• EXERCISE:
Retype the line where "Click the arrow icon on Back button" appears and each line that follows it down to the last line of the records below. Leave the pictures out.

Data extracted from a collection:

● ● ●

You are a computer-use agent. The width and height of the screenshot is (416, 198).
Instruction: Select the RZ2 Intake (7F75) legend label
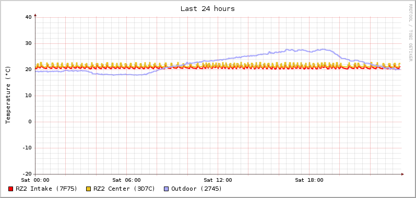(46, 189)
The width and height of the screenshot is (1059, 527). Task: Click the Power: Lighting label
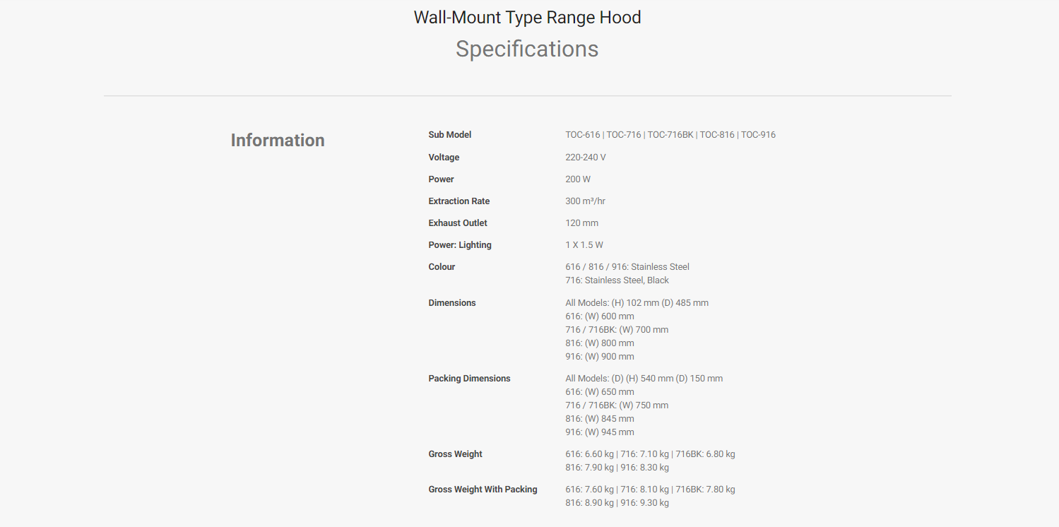pos(460,245)
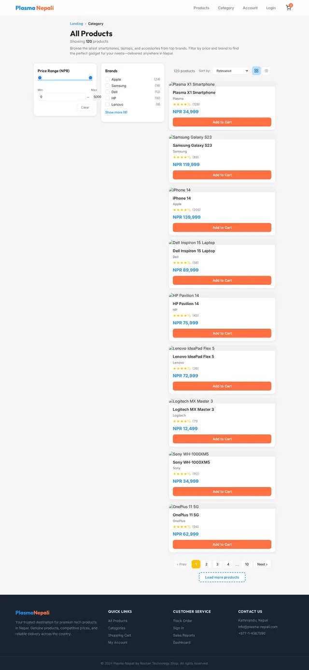Tick the Apple brand checkbox
This screenshot has height=670, width=309.
[108, 79]
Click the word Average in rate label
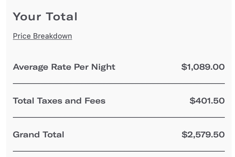Image resolution: width=235 pixels, height=157 pixels. (30, 67)
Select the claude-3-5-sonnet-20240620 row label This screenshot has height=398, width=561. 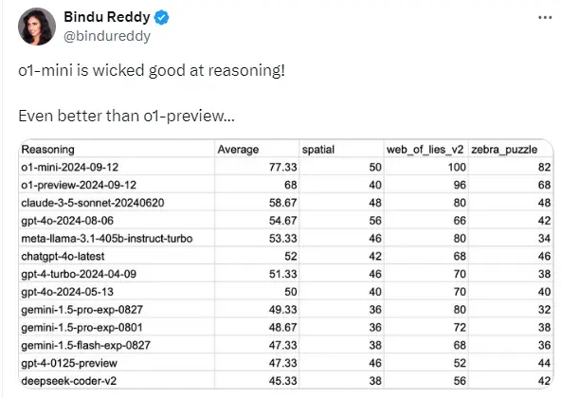click(93, 203)
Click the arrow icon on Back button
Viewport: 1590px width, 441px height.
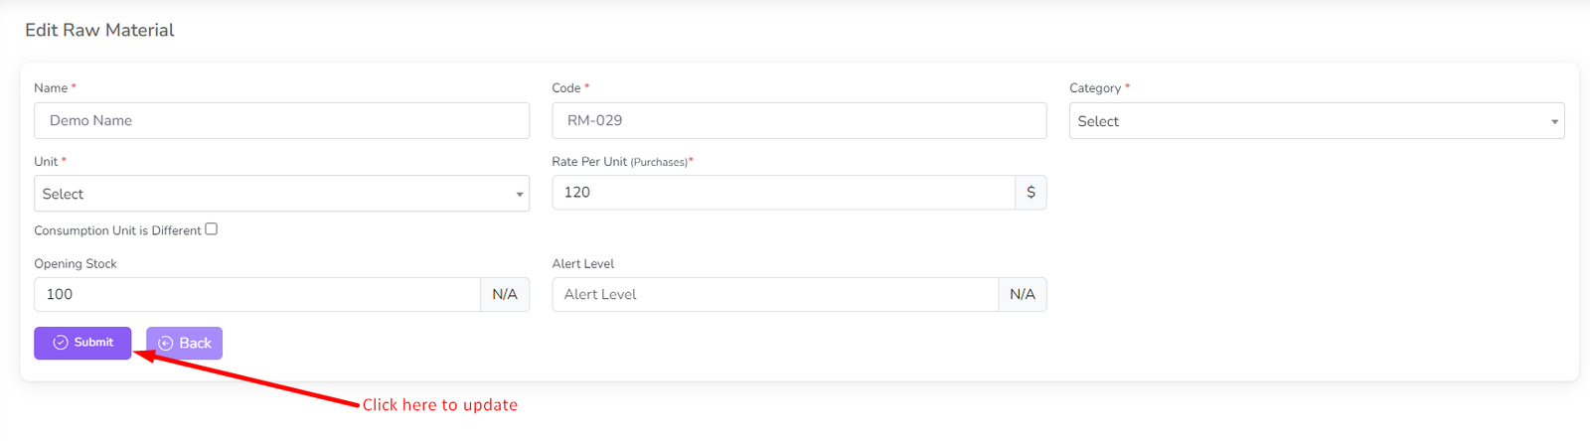coord(166,344)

● ● ●

• TASK ANSWER:
Click the arrow icon on Back button
Viewport: 1590px width, 441px height.
coord(166,344)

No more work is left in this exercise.